Need new motors? break a chain? brakes not work? swapping out pinions or sprockets?

Moderators: robnewyork, bassiclyLouDog, gameboy

By david coffin
I have an ezip 750. used-- i had no idea of how many miles had already been put on them (they don't come with odometers). works great for my 260 pound self, and i put several hundred more miles on it. the main shaft bearing now is messed up. researching the motor, and motors in general, and properties of the bearings themselves used in the motors, leads me to conclude that heat, more specifically, friction heat, has partially destroyed the bearing.

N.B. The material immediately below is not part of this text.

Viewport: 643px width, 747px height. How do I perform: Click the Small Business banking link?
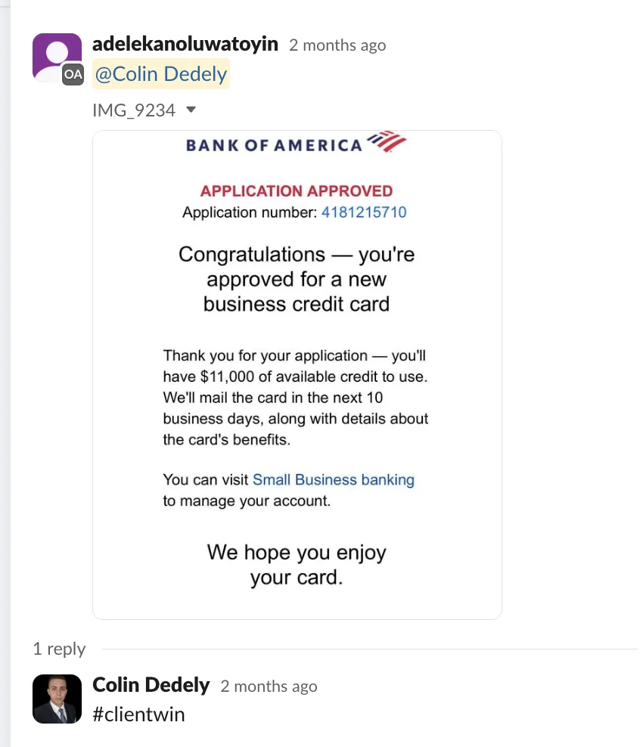tap(333, 479)
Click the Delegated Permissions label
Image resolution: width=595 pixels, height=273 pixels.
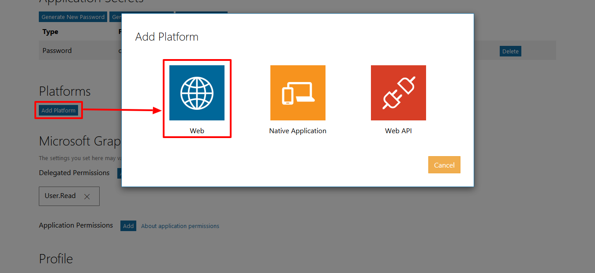click(x=74, y=173)
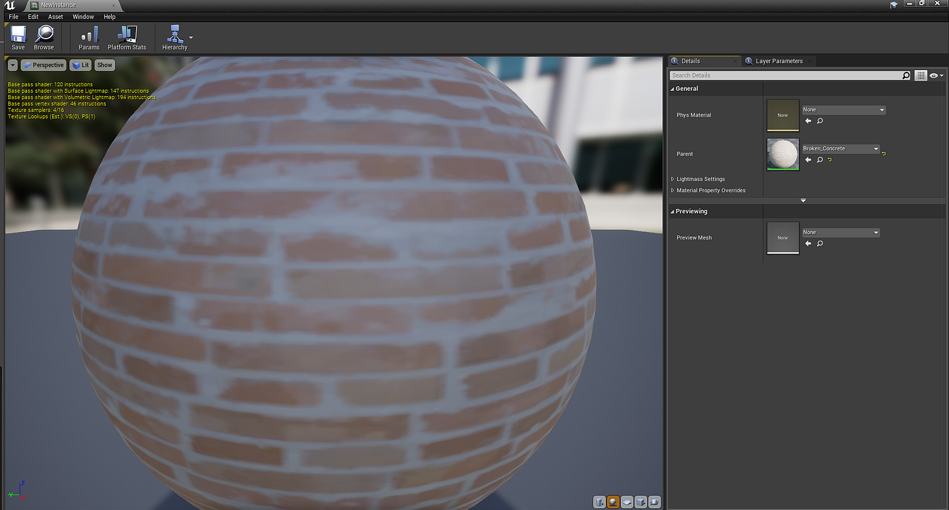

This, after reading this post: viewtopic.php?t=1365

I find there are ceramic bearings, both full ceramic (the balls, and the races, are entirely ceramic), and hybrid ceramic bearings (in that the balls are ceramic, while the races remain steel). as far as heat, the ceramics do not tend to produce heat, and do not expand, as steel does, under heat. there are differences, as shown by the manufacturer, such as the possibility of shock loading being a factor. riding on footpaths, rather than the paved road, often leads to shock as in going over bumps and uneven pavement. Steel is good at that, but i figure that when the whole thing is hot, the steel races and the bearings being a steel/steel/steel sandwich of sorts, expands into each other and can cause deformation of the balls, due to heat increasing malleability of the metal.

the current motor and brushes have tons of life in them, it's the excessive heat caused by the bearings dragging the motor and drawing more current up to the amperage limit of the controller, causing frequent shut down, even on mild grades.

I am faced with a choice: buy a brand new motor, or purchase replacement bearings for my current motor, with the ceramic replacements being the solution to the heating and longevity issue. I also find that ceramic bearings, frequently require quite little lubrication (although, lubication is ALWAYS a positive thing) while steels, even sealed ones, would still demand periodic and more frequent lubrication for maintenance.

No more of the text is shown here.